Eric cried as he recounted the tale and so did wife Margaret who said: "My father was a Methodist who could not bear the fact that children were hurt."
However, at Theresienstadt Eric discovered that his frail 73-year-old great aunt Adele had survived the Theresienstadt Ghetto. He looked after her and asked her to come to live with them in England. She declined, as she wanted to be buried in Vienna next to her husband who died before the war.
However she came to Liverpool several times for long visits before she died in Vienna, aged 87. Eric was sent some of her meagre belongings, the most precious of which was her diary.
Working in Theresienstadt Eric and his fellow medics felt virtually impotent in dealing with the rampant TB, typhus and starvation.
Then Eric heard that his brother-in-law's brother had been admitted to a Slovak hospital with septicemia following a gunshot wound. The doctor thought that the new drug penicillin would help him, as the hospital where he was did not have it.
Eric embarked on a dangerous journey across the war-torn country to deliver him the precious antibiotic. Sadly he was unable to save his life.
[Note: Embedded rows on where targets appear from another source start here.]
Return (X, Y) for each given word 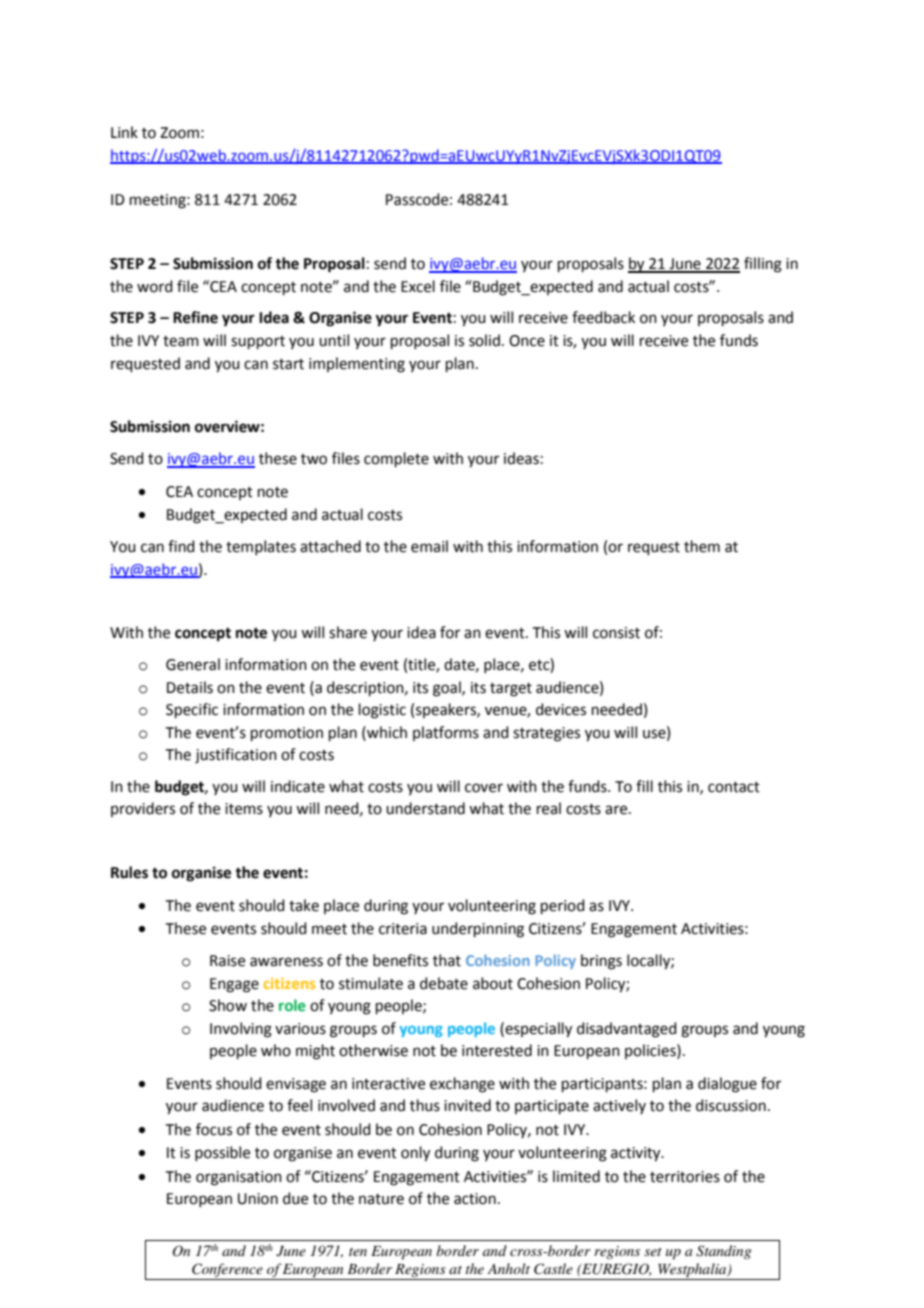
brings (601, 962)
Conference (227, 1271)
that (447, 960)
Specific (192, 710)
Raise (227, 961)
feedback (603, 317)
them (702, 546)
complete (396, 459)
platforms (446, 733)
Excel (418, 286)
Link (124, 132)
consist (616, 633)
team (181, 341)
Eric found that two of his cousins had survived the camps. They told him that his aunt Hilda, his mother's sister, had survived in Austerlitz.
Having married a non-Jew, Aunt Hilda had been exempt from the race laws and had used her privileged position to send parcels to all her relatives in concentration camps.
They included two daughters from a previous marriage who died in Auschwitz.
Eric went to visit Aunt Hilda in Austerlitz before he returned to England, just in time for the birth of his eldest child Helen.
The couple now have three children and six grandchildren.
It was years later that Eric's connection with Austerlitz, from which both his parents originated, was renewed.
He wrote an article in the Liverpool Reform Synagogue's magazine about his return visit to the little Czech town, after which he was contacted by Neil Pike of Nottingham about a sefer Torah from the town which had come into his synagogue's possession.
Eric was glad to help Neil trace the fate of the Jews of Austerlitz.
Until three years ago Eric and Margaret made regular trips to Nottingham to attend the annual Austerlitz Shabbat and commemorate the fate of the Austerlitz Holocaust victims.